Wednesday 4 November 2009

rice genetics watch: structure in Chinese rices but not domestication genes?

  • In the Oct. 2009 issue of Theoretical and Applied Genetics, a large Chinese research group (Zhang et al.) looked Genetics structure among Chinese rice landraces, with over 3000 Chinese rice populations. They find clear population structure, not just between indica and japonica as expected, but also within each of these. Interesting they report that the structure in indica seems to relate to flowering time (early, middle or late flowering varieties), which suggests that early differentiation after indica originated may be focused on seasonality (and constraints of seasonal land and water availability).

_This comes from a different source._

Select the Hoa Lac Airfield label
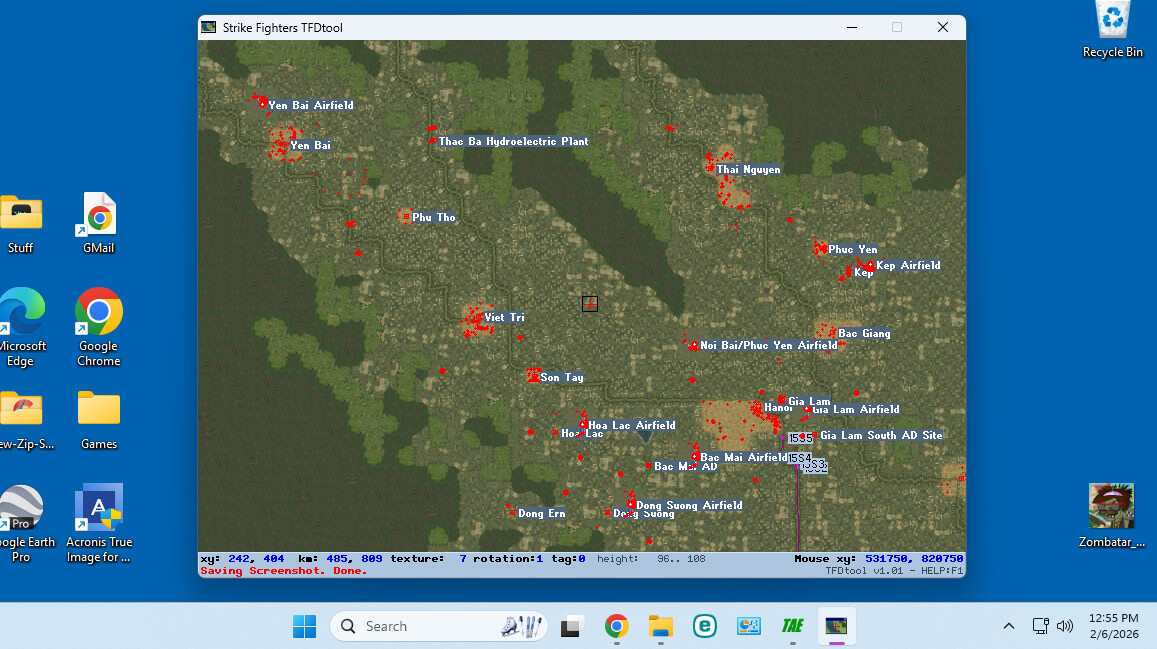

In the case of japonica (primarily temperate japonica one presumes), seasonality is pretty much always restricted to the warm wet summer, as China has dry, cool winters that are not conducive to rice. Instead structure seems to divide Chinese japonica landraces on the ground of soil and water adaptations, and whether they are best grown ion paddies or on upland rainfall. Indeed, as predicted from the archaeology the earliest ecological efforts in rice domestication in China are likely to have focused on water manipulation (see Fuller & Qin in World Archaeology), while early dispersal must have also seen diversification in rainfed and less labour intensive systems of cultivation. On the whole an interesting approach that one would like see extended beyond China.

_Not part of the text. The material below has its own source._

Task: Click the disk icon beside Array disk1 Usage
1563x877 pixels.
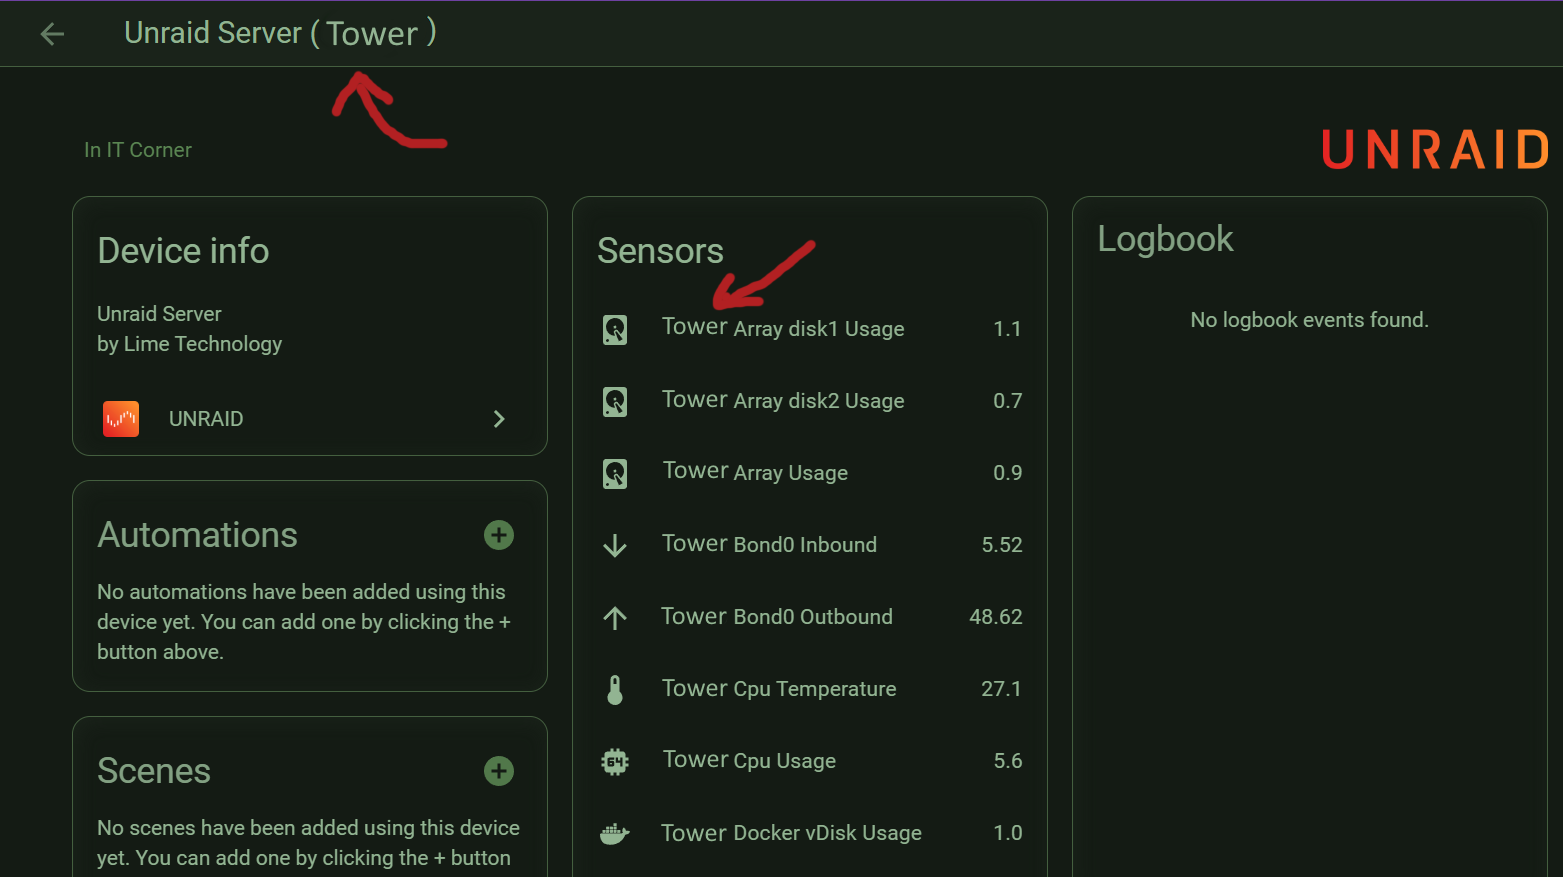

  • Another paper also with Zhang et al. authorship (but a different Zhang), that came out at the end of the summer in New Phytologist looked in more detail at the phylogeny of sh4 and qsh1 non-shattering (domestication) genes, and provides a coallescent model of their origin in terms of fixation time. Their estimate this trait should have been fixed in ~100 years seems a throwback to the kind results that models produced a decade ago, now at odds with the archaeobotanical evidence on domestication rates. The authors are at odds to explain this by positing thhat the now universal(?) sh4 domestication gene evolved after initial domestication and then diffused throughout rice (and replaced some earlier domestication genes). Not a particular elegant, nor historically/archaeologically compelling model. I am forced to assume that something is amiss in the math or the assumptions of the model. Can an apparent rapid bottleneck be artefact of another process in the way the apparent monophyly can (as per Allaby et al 2008). I also note that the phylogeny that relate domesticated sh4 to wild populations the same or a close gene, on the surface suggests an origin of sh4 from a Lao rufipogon or an Indian nivara-- but surely these wild taxa, and the indica and japonica types deriving from them should not group together in a population phylogeny when they have different chloroplast genomes (with a common ancestor in excess of 70,000 years ago!). Of course a Neighbourjoining tree, however much bolster by bootstraps and Montecarlo methods is still just a cluster analysis that is not a particularly logical or robust way to look for phylogenetic relationships within a species that hybridizes. Thus the method employed here denies the reticulate evolution which is so clearly a part of evolutionary story of rice, as so elegantly argued in earlier papers by Sang & Ge or more robustly in the recent papers of Kovach et al or McNally et al. I am therefore provisionally not at all sure what this sh4 data is actually telling us.

2 comments:

Jeff Ross-Ibarra said...

My interpretation is that the data from the New Phytologist paper are pretty straightforward: monophyly of sh4 suggests a common origin of the domesticated allele, presumably via gene flow between species (under one of the two models proposed in Sang and Ge, for example), and the popgen analysis points to a rapid fixation of that allele. One important thing to note, however, is that the popgen analysis does not rule out weak selection and long fixation times. If you look at figure 2, for example, much of the probability density occurs in regions of the parameter space with fixation times >1000 years. While the best point estimate still points to strong selection and fast fixation, it cannot exclude many scenarios of slow fixation under weaker selection.

I am also not convinced that a fast fixation of sh4 necessarily conflicts with the archaeological record. This could be the case if other alleles or genes contributed to observed change in shattering in archaeological samples, and sh4 -- which happened to provide a better shattering phenotype -- arose later and spread quickly.